Some things to note about the whole process: 1. every function returns something, and you can’t modify parameters that have been passed in. In C or Golang, for example, you can pass in a pointer to a variable, and changing the item in memory of what the pointer points to, you can change the item when a function is called on it. You can’t do that in Erlang or any functional programming language.

This was a completely new paradigm for me, and I’m not even talking about the syntax. It’s wild, but also you get an insight into what exactly was meant with the function. And more than that, it’s really concise. It instantly clicked with me. I had written JavaScript with some functional stuff like almost always using map/filter/reduce and rarely if ever redefining a variable and/or modifying a parameter variable, but this was like night and day.

There’s also one other thing that you should know about Erlang. It was designed from the beginning to work on a massive network with concurrency in mind (being designed for telecoms, after all). The immutability of it plays a big part in letting concurrency work correctly. After all, you never want to modify something in one process that’s used in another. It’s dangerous and can lead to a whole host of bad things.

Erlang comes with the OTP (Open Telecom Platform, which is basically ignored because I’m using this on a computer and have nothing to do with Telecoms), which is basically a whole platform to facilitate multithreading and a bunch of other stuff.

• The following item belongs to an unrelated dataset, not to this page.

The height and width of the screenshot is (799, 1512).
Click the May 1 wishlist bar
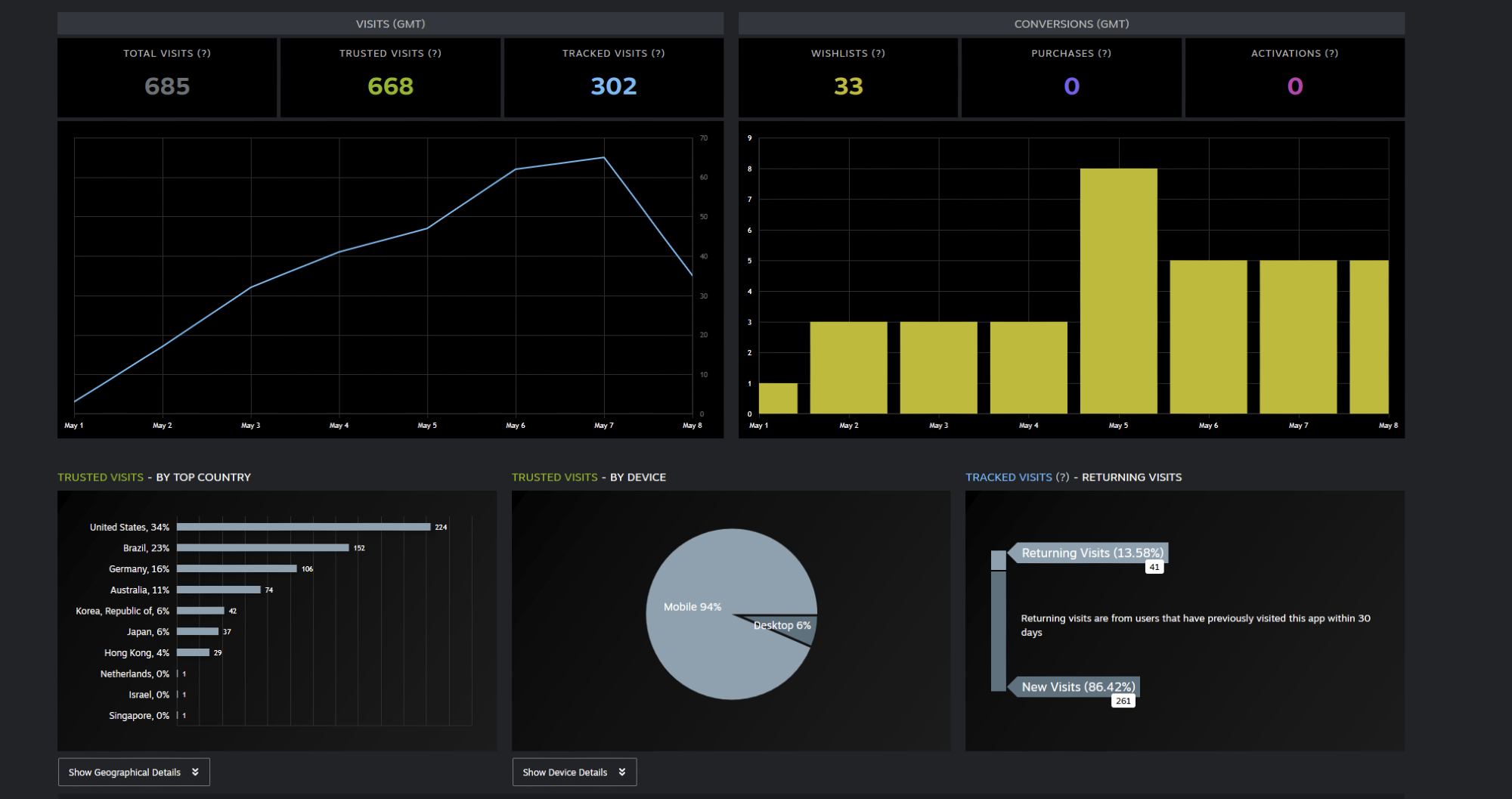pos(778,398)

Well, long story short. In 2014, someone made Elixir, which is basically modern Erlang because, let’s be honest, Erlang feels 100% like it came from the 1980s.

Elixir

Elixir is much more user friendly and has a more modern syntax. A lot of its syntax comes from Erlang, but it’s more comprehensible. Here’s an example:

Language: Elixir
defmodule Cards do @suits [:spades, :diamonds, :clubs, :hearts] def show_suits do for suit <- @suits, do: suit end def shuffle(deck) do Enum.shuffle(deck) end end

If you’ve done any Ruby, you’ll notice that the syntax is fairly similar. In fact, I briefly learned some Ruby before I did Elixir, and I was like “oh, well, it’s good I looked into Ruby”. It also allows some moderate amount of type hinting and such and linting based on it, but like Erlang, it’s dynamically typed.

It also has symbols like Ruby, but they’re called atoms. Atoms also come from Erlang. If you haven’t noticed, a lot of things come from Erlang like that, which predates a lot of modern languages.

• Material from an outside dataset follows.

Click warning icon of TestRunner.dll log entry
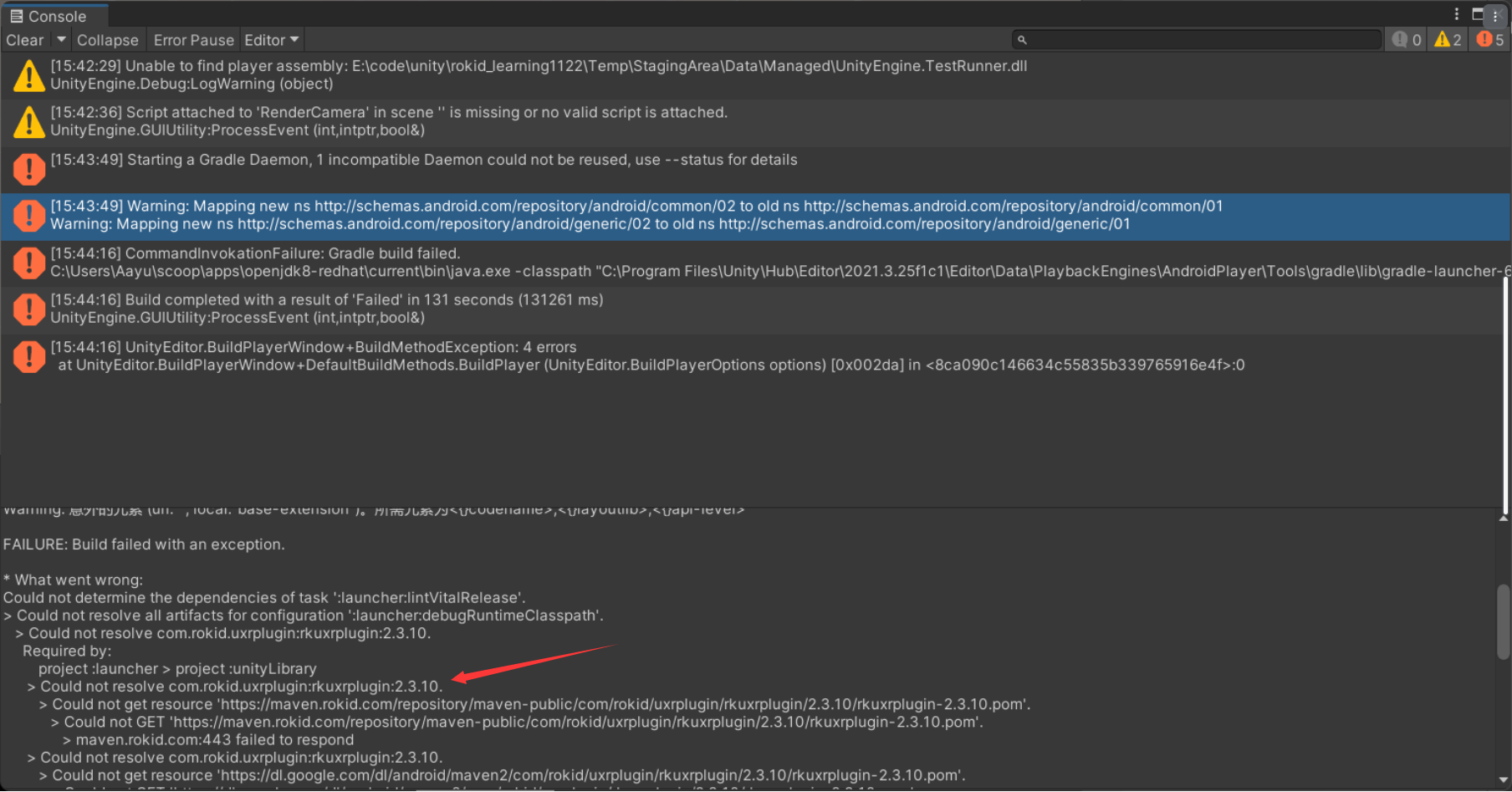Image resolution: width=1512 pixels, height=792 pixels. point(28,75)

Anyway, concurrency and a system built around it works well with WebSockets, which is all about doing something in the background while something else goes on. It turns out there’s a fullstack web framework that uses Elixir too, Phoenix. So… why not?

Conclusion

I’ve come the conclusion that I will use Phoenix for certain. The one pause in my mind is about the frontend. Let me explain.

HTTP is a stateless connection. By that, I mean, once the server sends your information over, it forgets about you. If you want to make it remember, you have to send information back, usually in the form of a cookie or a JWT in the case of a SPA.

However, Phoenix somewhat bucks that trend because it specializes in maintaining a bunch of connections at all time to make a stateful connection between server and client. What I would usually do is use Phoenix as the backend and then have a SPA (Vue in this case) be the frontend. However, why not take advantage of the uniqueness of Phoenix?

On the other hand, Phoenix makes the frontend easy to modify from inside of its app. So I could use Phoenix while using Vue too. But does that get rid of the advantages of the stateful connection? Can I just use Phoenix LiveView (what it ships with) to make a SPA? Is it basically like a SPA? Obviously, I like SPA apps. If you’re wondering why, they’re cool. I probably wouldn’t have gotten very far with JavaScript without them because they piqued my interest quite a bit.

I still haven’t made any decision yet. I won’t be able to give a definitive answer until I’ve finished my reading (I’m reading a book on it) and worked on the project a bit. But these are the exciting decisions that I have as I begin to work on this project. I will try to write about this every week, but I probably will get many fewer opportunities.